> **RECORD SET**
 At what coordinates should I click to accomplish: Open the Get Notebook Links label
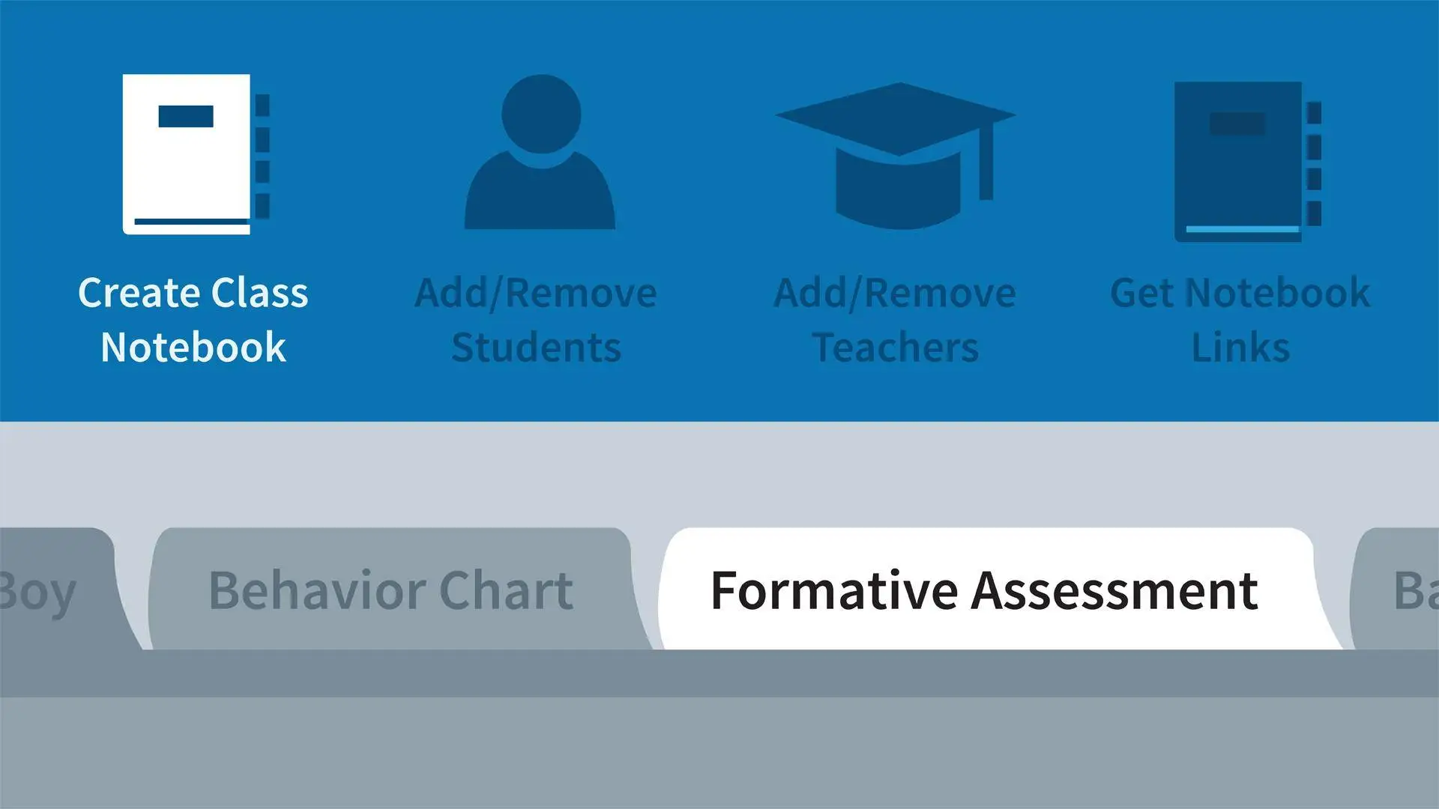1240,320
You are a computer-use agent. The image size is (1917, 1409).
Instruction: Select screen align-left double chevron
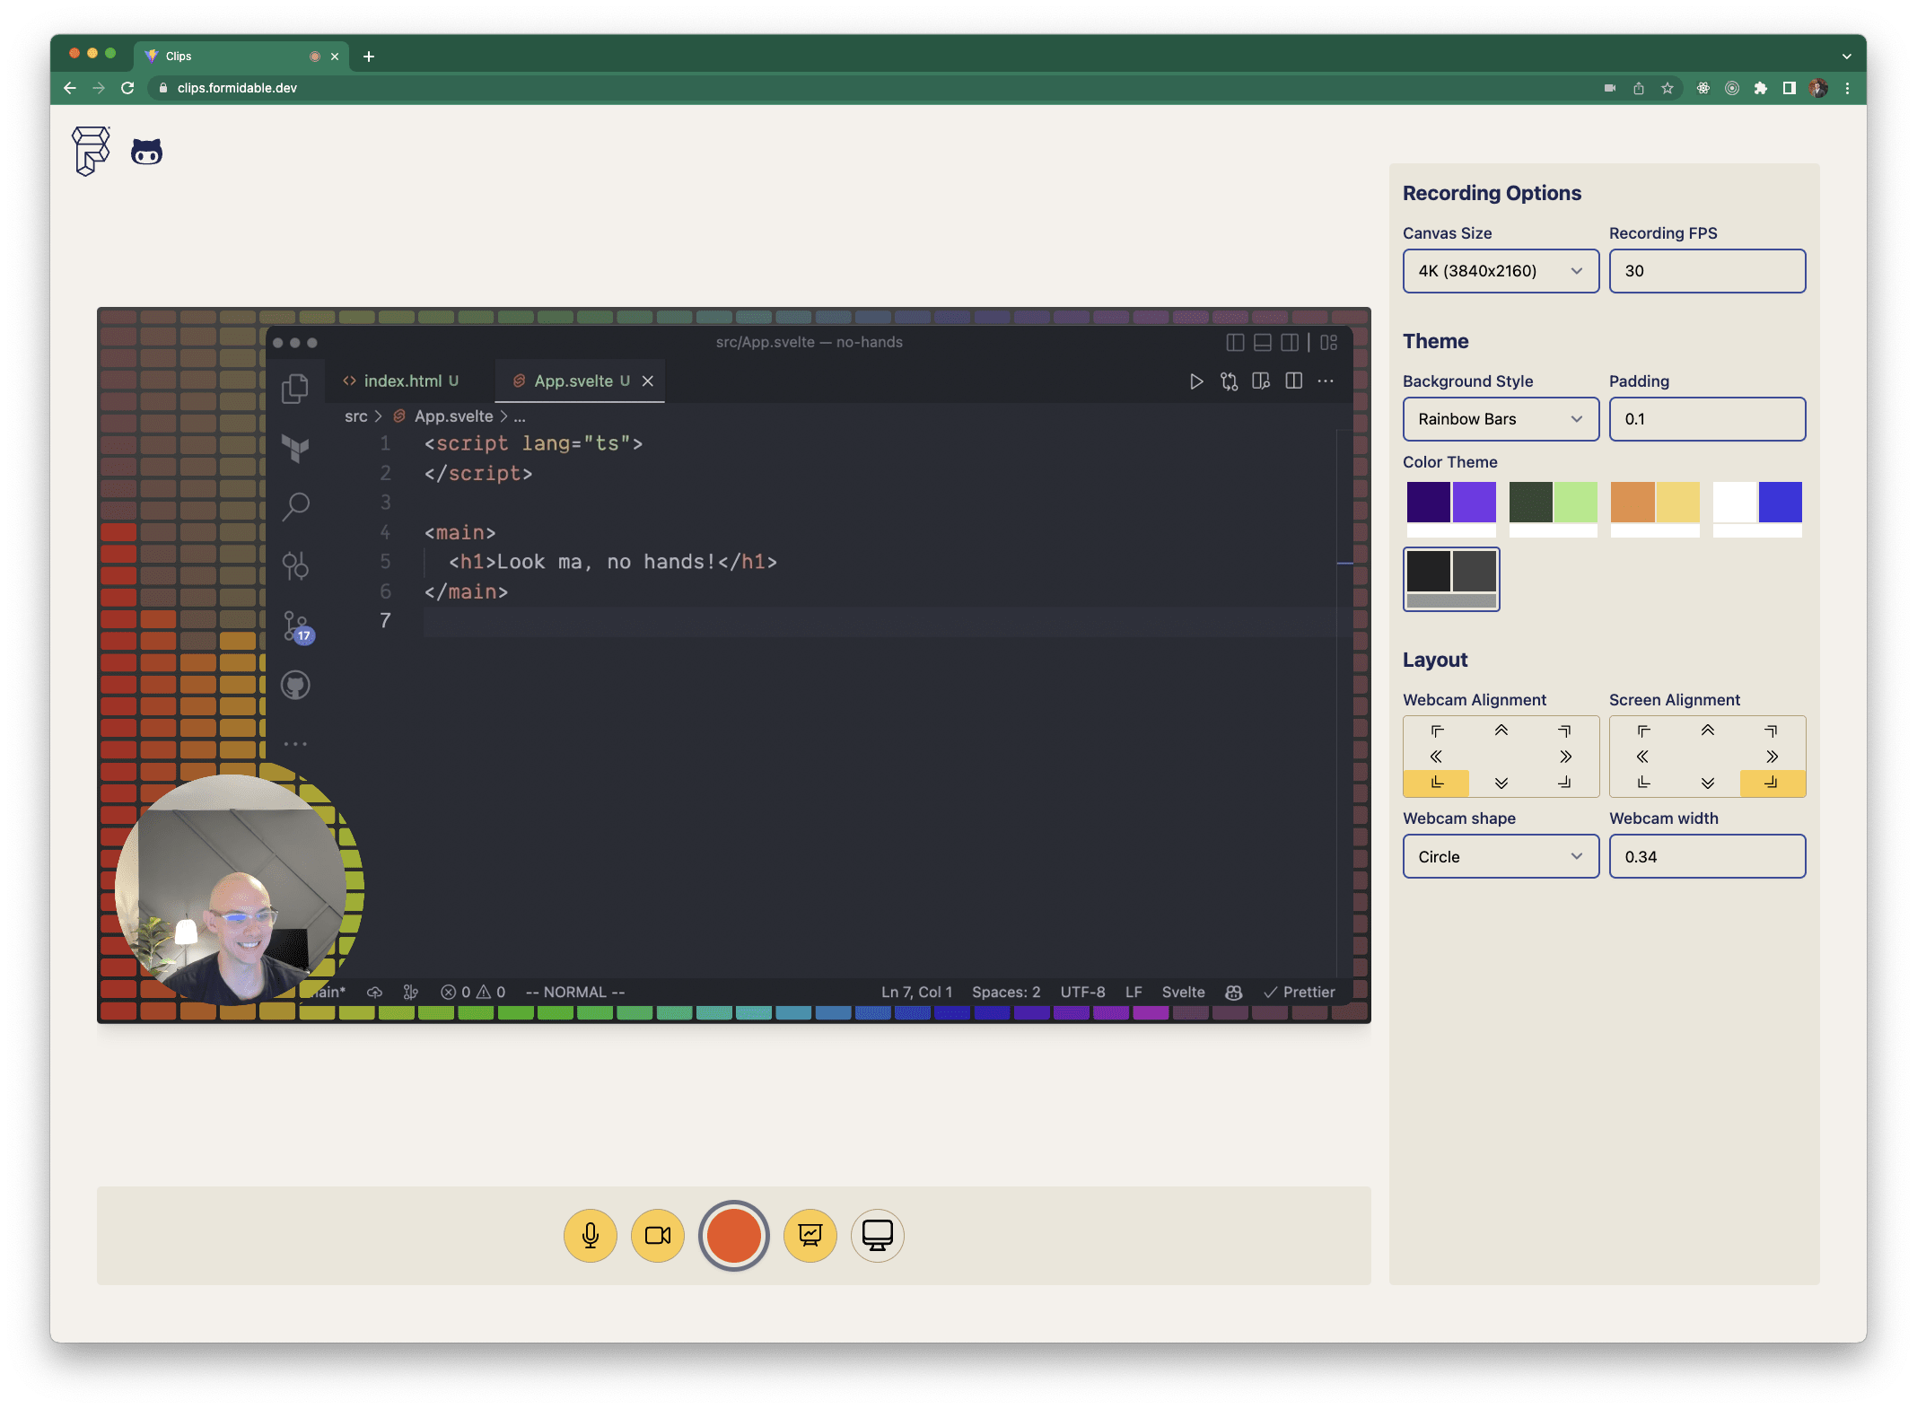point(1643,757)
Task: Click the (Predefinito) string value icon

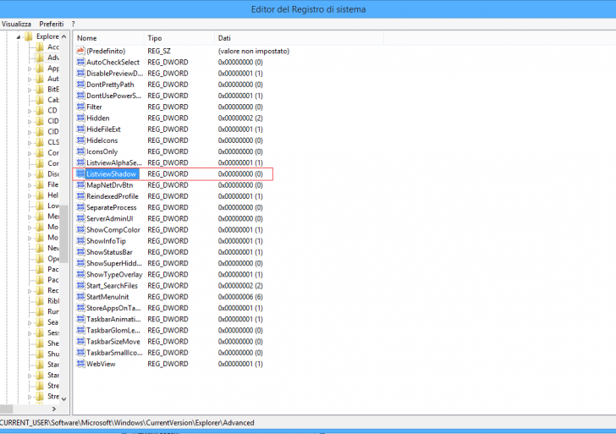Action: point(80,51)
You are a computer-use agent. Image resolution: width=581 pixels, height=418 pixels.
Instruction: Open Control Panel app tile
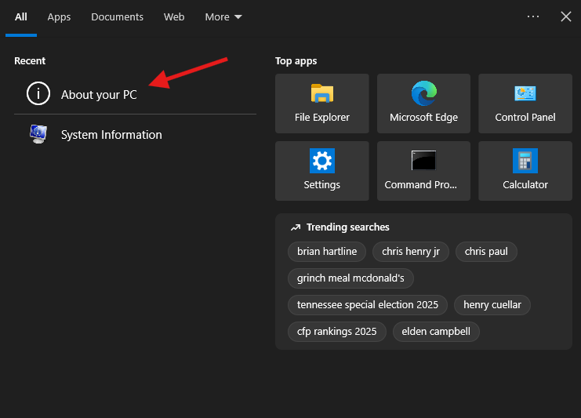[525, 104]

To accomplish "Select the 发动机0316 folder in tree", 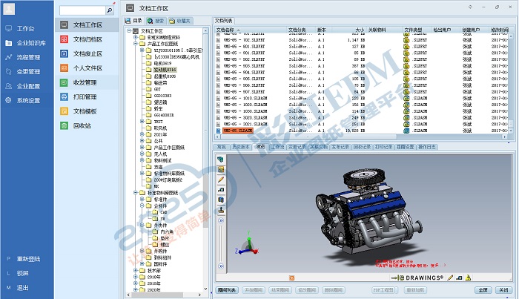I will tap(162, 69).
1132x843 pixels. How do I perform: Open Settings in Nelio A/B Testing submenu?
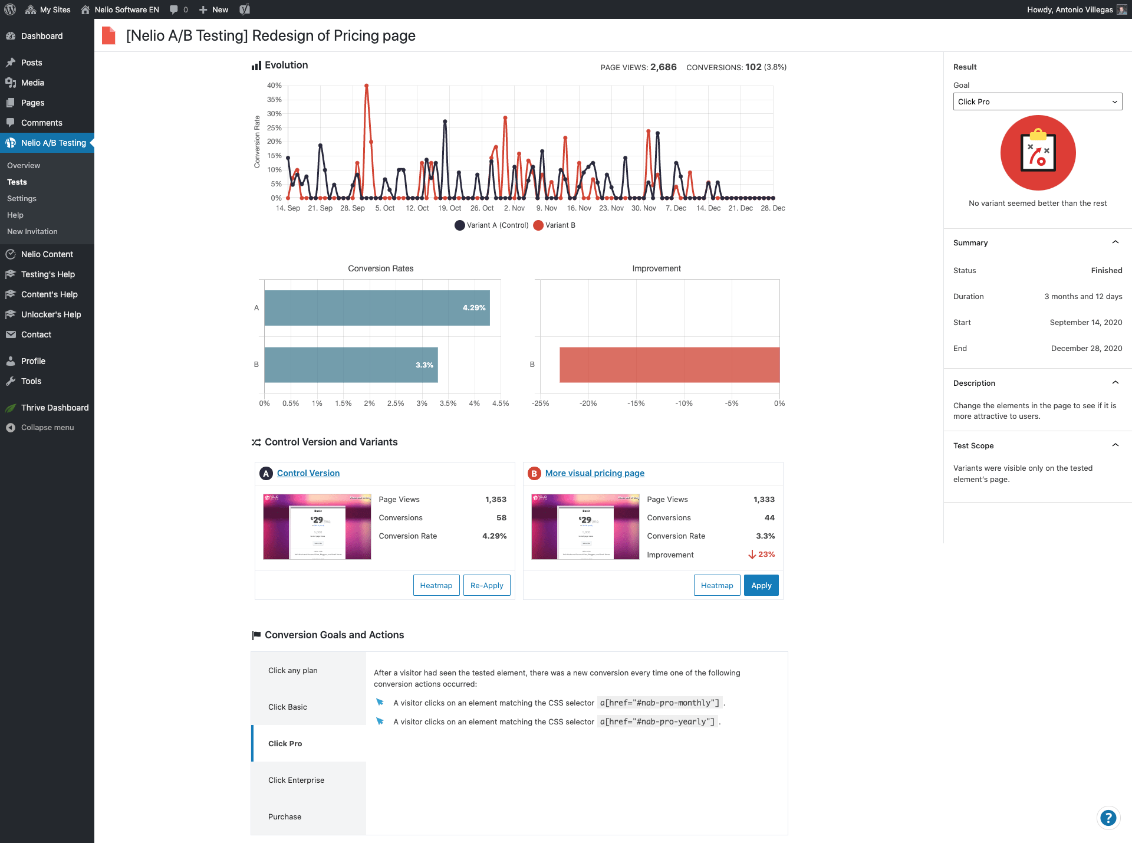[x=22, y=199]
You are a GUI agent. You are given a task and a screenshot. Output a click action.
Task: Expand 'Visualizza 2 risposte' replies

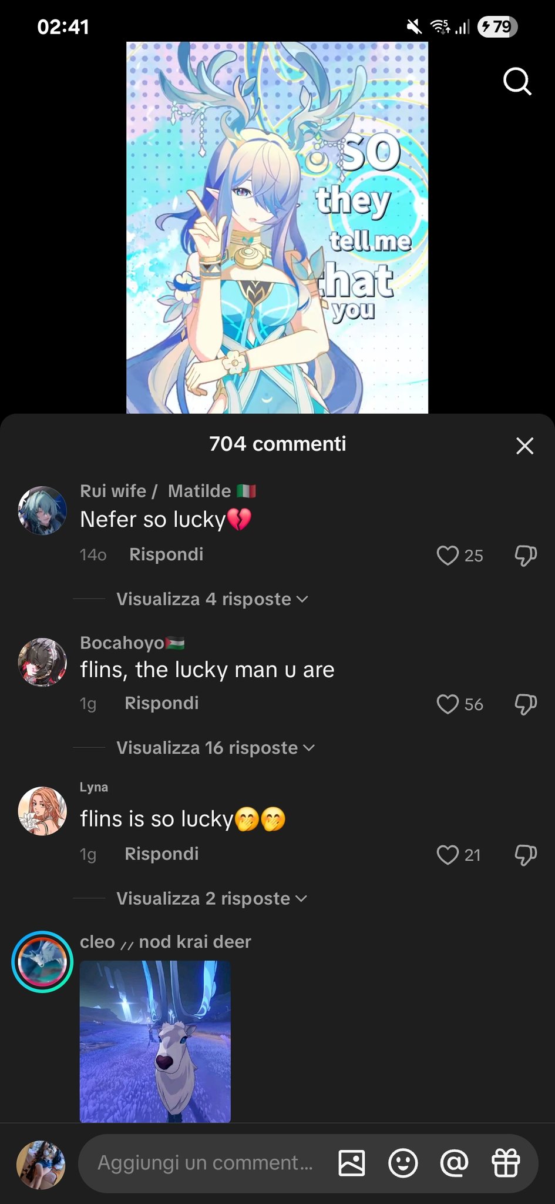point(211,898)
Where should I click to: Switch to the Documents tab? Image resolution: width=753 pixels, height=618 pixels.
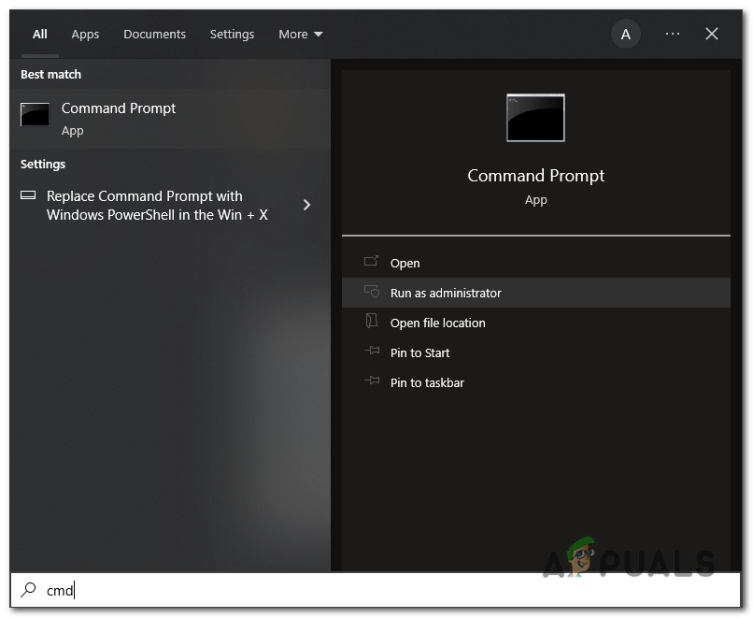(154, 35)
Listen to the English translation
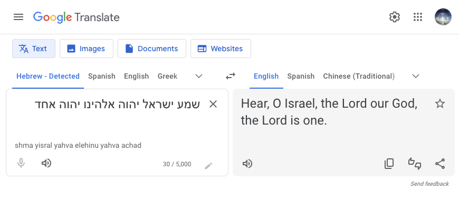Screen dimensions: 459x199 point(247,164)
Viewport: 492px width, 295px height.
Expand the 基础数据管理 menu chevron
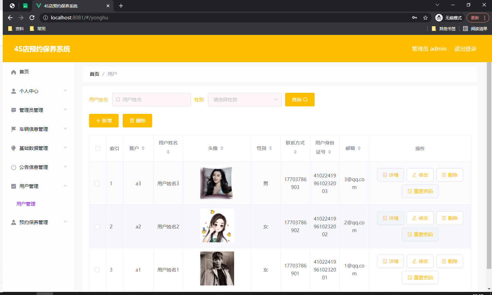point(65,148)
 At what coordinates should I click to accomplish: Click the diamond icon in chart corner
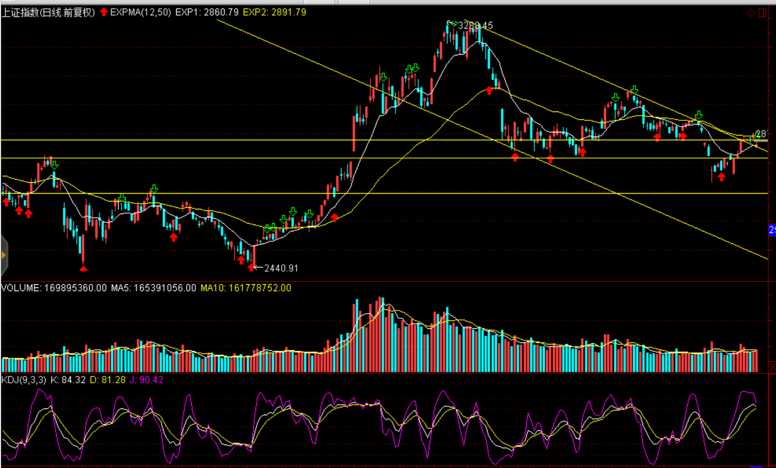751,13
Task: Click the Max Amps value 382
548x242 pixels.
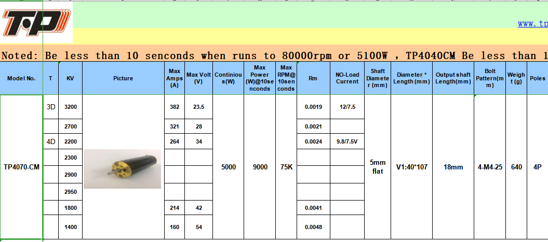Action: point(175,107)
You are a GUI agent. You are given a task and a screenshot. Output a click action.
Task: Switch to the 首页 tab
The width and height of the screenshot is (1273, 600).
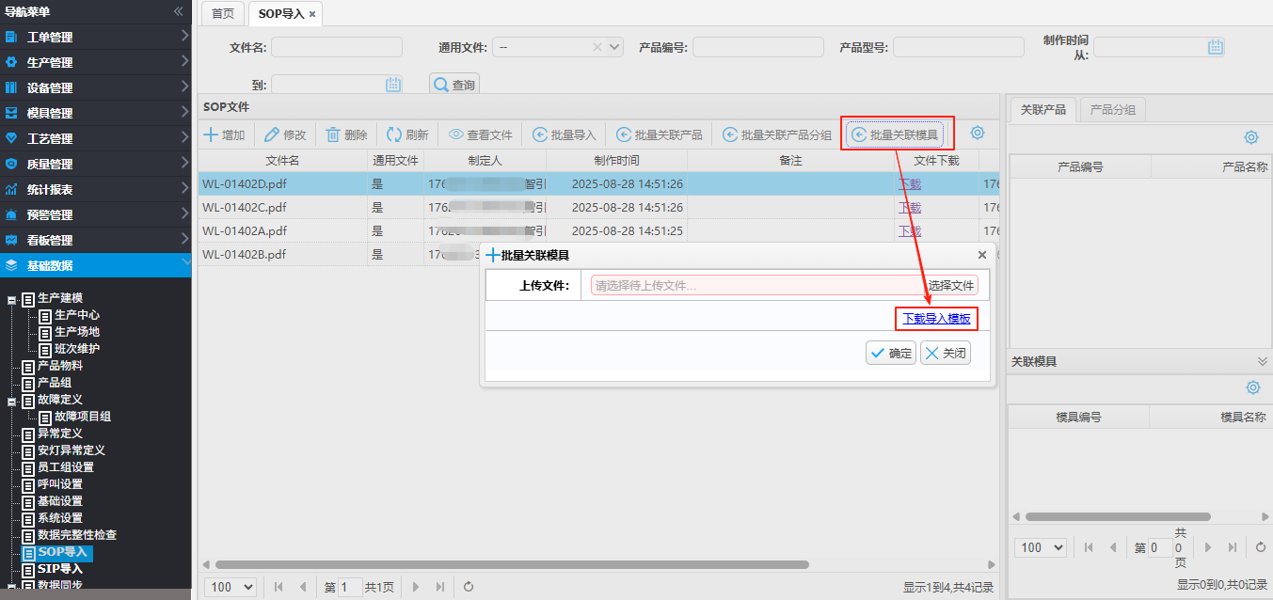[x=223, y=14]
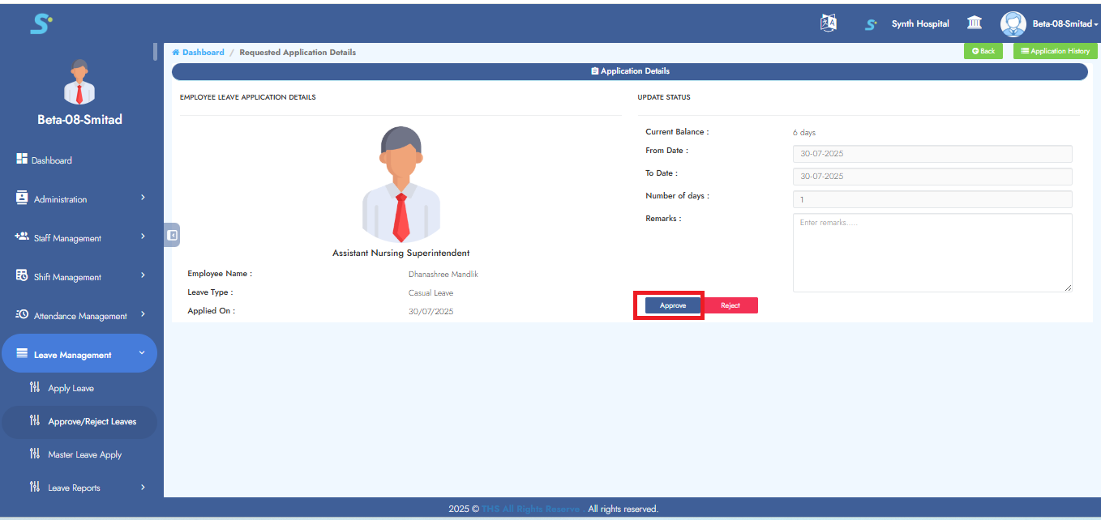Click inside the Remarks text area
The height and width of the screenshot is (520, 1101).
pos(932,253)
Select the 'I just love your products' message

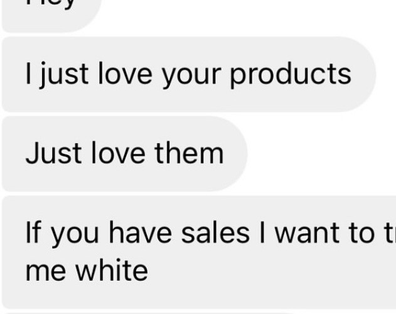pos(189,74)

> **WRITTEN REQUEST**
Repeat the lines of the records, starting with the line that contains "Listen to the English translation" and going on through the end of the records, with the pictures left out.

> **RESULT**
Listen to the English translation
Screen dimensions: 459x199 point(247,164)
Viewport: 492px width, 295px height.
Expand the 基础数据管理 menu chevron
point(65,148)
 At what coordinates should I click to accomplish: Click the diamond icon in chart corner
751,13
Task: Click the Max Amps value 382
548x242 pixels.
Action: point(175,107)
You are a GUI agent. You are given a task and a screenshot. Output a click action.
Task: Switch to the 首页 tab
The width and height of the screenshot is (1273, 600).
[x=223, y=14]
Click inside the Remarks text area
The height and width of the screenshot is (520, 1101).
pos(932,253)
Select the 'I just love your products' message

pos(189,74)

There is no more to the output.